((
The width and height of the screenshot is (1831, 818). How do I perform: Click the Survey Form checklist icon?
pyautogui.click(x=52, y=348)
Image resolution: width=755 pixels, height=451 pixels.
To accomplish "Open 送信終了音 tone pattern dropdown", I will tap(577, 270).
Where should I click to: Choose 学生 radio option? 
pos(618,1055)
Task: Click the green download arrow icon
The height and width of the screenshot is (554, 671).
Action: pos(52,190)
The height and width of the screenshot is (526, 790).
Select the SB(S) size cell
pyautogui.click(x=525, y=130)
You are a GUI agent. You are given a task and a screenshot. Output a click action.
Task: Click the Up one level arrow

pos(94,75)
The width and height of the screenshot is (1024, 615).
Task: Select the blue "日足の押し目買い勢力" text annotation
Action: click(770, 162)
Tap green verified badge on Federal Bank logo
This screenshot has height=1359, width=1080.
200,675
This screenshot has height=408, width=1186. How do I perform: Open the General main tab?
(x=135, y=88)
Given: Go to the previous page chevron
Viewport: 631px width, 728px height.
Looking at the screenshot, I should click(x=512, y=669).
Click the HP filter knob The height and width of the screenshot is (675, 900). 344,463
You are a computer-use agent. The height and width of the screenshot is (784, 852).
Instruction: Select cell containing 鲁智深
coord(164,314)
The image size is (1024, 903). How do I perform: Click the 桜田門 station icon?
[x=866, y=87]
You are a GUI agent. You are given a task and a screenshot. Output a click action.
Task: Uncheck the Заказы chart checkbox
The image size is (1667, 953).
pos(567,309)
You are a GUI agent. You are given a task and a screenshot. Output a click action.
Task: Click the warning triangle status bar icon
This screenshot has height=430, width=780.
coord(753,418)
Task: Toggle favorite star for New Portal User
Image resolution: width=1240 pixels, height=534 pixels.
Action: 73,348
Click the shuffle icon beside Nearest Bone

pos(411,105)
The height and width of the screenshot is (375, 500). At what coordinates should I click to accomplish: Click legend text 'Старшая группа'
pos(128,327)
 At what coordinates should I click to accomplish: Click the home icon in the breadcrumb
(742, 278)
))
> [WHAT IS EXPECTED] Retype each line above with no alterations.

> [EXERCISE RESULT]
The width and height of the screenshot is (1831, 818). How do I perform: Click the Survey Form checklist icon?
pyautogui.click(x=52, y=348)
Image resolution: width=755 pixels, height=451 pixels.
To accomplish "Open 送信終了音 tone pattern dropdown", I will tap(577, 270).
Where should I click to: Choose 学生 radio option? 
pos(618,1055)
Task: Click the green download arrow icon
The height and width of the screenshot is (554, 671).
Action: pos(52,190)
The height and width of the screenshot is (526, 790).
Select the SB(S) size cell
pyautogui.click(x=525, y=130)
You are a GUI agent. You are given a task and a screenshot. Output a click action.
Task: Click the Up one level arrow

pos(94,75)
The width and height of the screenshot is (1024, 615).
Task: Select the blue "日足の押し目買い勢力" text annotation
Action: click(770, 162)
Tap green verified badge on Federal Bank logo
This screenshot has height=1359, width=1080.
200,675
This screenshot has height=408, width=1186. How do I perform: Open the General main tab?
(x=135, y=88)
Given: Go to the previous page chevron
Viewport: 631px width, 728px height.
Looking at the screenshot, I should click(x=512, y=669).
Click the HP filter knob The height and width of the screenshot is (675, 900). 344,463
You are a computer-use agent. The height and width of the screenshot is (784, 852).
Instruction: Select cell containing 鲁智深
coord(164,314)
The image size is (1024, 903). How do I perform: Click the 桜田門 station icon?
[x=866, y=87]
You are a GUI agent. You are given a task and a screenshot. Output a click action.
Task: Uncheck the Заказы chart checkbox
The image size is (1667, 953).
pos(567,309)
You are a GUI agent. You are given a task and a screenshot. Output a click action.
Task: Click the warning triangle status bar icon
This screenshot has height=430, width=780.
coord(753,418)
Task: Toggle favorite star for New Portal User
Image resolution: width=1240 pixels, height=534 pixels.
Action: 73,348
Click the shuffle icon beside Nearest Bone

pos(411,105)
The height and width of the screenshot is (375, 500). At what coordinates should I click to accomplish: Click legend text 'Старшая группа'
pos(128,327)
 At what coordinates should I click to accomplish: Click the home icon in the breadcrumb
(742, 278)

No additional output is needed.